I know Shakespeare uses archaic language and many of the customs are obscure and you have to always have a dictionary on hand, but believe me, the Bard is worth every footnote. 400 years ago, Shakespeare was able to capture the human condition. Think of your hardest days, your best days, your mellow days, your recent days and most likely, there’s a Shakespeare play about whatever you’ve experienced. This semester, Shakespeare helped me understand several issues I was struggling with. I found solace in Hamlet, humility in the Tempest, and redemption in King Lear. Yes, I know it’s surprising, since the first time I saw King Lear, I was bored to tears, but that was because I didn’t understand it’s all about the characters.

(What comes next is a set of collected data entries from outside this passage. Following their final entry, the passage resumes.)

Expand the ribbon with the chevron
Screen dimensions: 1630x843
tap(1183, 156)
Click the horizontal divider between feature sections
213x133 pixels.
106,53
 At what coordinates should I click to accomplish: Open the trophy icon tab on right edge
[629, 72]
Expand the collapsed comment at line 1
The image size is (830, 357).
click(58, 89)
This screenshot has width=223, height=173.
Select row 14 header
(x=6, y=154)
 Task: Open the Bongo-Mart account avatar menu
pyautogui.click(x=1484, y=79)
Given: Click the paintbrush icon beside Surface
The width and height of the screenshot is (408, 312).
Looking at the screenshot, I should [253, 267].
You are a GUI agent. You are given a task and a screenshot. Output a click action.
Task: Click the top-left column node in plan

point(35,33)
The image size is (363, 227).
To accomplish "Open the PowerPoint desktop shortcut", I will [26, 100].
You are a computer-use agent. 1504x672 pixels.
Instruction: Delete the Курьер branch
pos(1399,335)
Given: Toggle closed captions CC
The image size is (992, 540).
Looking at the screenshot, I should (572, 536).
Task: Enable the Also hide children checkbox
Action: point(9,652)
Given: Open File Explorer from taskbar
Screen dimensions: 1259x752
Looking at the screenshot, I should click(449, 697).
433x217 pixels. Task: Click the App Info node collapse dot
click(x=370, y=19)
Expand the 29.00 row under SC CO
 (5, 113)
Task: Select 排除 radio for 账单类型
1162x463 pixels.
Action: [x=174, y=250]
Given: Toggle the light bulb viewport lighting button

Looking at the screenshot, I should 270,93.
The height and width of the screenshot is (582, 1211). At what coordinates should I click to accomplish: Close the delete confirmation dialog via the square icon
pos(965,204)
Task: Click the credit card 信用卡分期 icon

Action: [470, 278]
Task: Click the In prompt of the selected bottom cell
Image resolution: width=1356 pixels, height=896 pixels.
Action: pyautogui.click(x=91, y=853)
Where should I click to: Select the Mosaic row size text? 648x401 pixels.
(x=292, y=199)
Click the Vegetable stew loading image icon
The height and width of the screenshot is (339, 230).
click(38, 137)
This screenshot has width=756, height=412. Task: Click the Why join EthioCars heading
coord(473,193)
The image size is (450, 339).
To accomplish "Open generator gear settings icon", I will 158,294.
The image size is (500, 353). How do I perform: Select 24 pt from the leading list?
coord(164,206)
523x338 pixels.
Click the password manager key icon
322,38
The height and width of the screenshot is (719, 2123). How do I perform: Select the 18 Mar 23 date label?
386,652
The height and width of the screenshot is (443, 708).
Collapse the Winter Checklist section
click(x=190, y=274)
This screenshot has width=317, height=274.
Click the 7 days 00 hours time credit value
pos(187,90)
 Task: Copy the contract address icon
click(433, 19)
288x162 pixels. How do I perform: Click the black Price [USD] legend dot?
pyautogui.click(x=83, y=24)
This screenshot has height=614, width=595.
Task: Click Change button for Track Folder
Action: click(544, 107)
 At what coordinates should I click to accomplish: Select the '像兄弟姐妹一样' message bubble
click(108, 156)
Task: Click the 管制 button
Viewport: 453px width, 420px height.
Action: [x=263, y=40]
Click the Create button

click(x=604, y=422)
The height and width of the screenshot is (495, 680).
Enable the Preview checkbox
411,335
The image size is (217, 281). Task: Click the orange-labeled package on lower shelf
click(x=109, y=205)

If you want to fall in love with Shakespeare, there are a few things to do before seeing the play. One, review the summaries. Get online and find out what people are saying about your play of choice. Try Pinterest, Goodticklebrain, and the RSC website. Two, read along while watching the play or read it aloud with a friend. Shakespeare was meant to be acted. There are very few stage directions, so if you don’t want to get lost, watch a production while reading. Third, pick apart the passages that touch you. Read “To be or not to be” over and over. Memorize phrases like “To thine own self, be true.” Ponder the passages that touch you. Figure out how they apply to your life.

Now, if you want to research Shakespeare, there are several great resources. Since you’re at BYU, take advantage of the English faculty. Many of them are devoted to Shakespeare. Also, go to the fifth floor of the library and chat with Robert Means. He is an expert researcher and much more personable than Google. You can also use online resources like World Shakespeare Bibliography, the Hbll Shakespeare Database, and Shakespearesword.com. Watch interviews of actors who have performed Shakespeare plays, since they have worked hard to truly understand their characters. Also, if your class provides an online messaging system, use it to bounce ideas off fellow classmates and ask questions. It will provide insight and support to your search.

            My favorite way to fall in love with the text is to stay up late into the night chatting about Ophelia and Othello and Henry with your roommate. There is so much richness in Shakespeare’s texts that you can discuss until 2am and still have more to say. Shakespeare wasn’t concerned about originality when he wrote his places. He was concerned with capturing what it means to be human and how humans can change. This can lead to some very meaningful late night chats. 

1 comment:

  1. I love your emphasis on the human condition! It's not worth worrying about the archaic language because of all the valuable stuff in Shakespeare!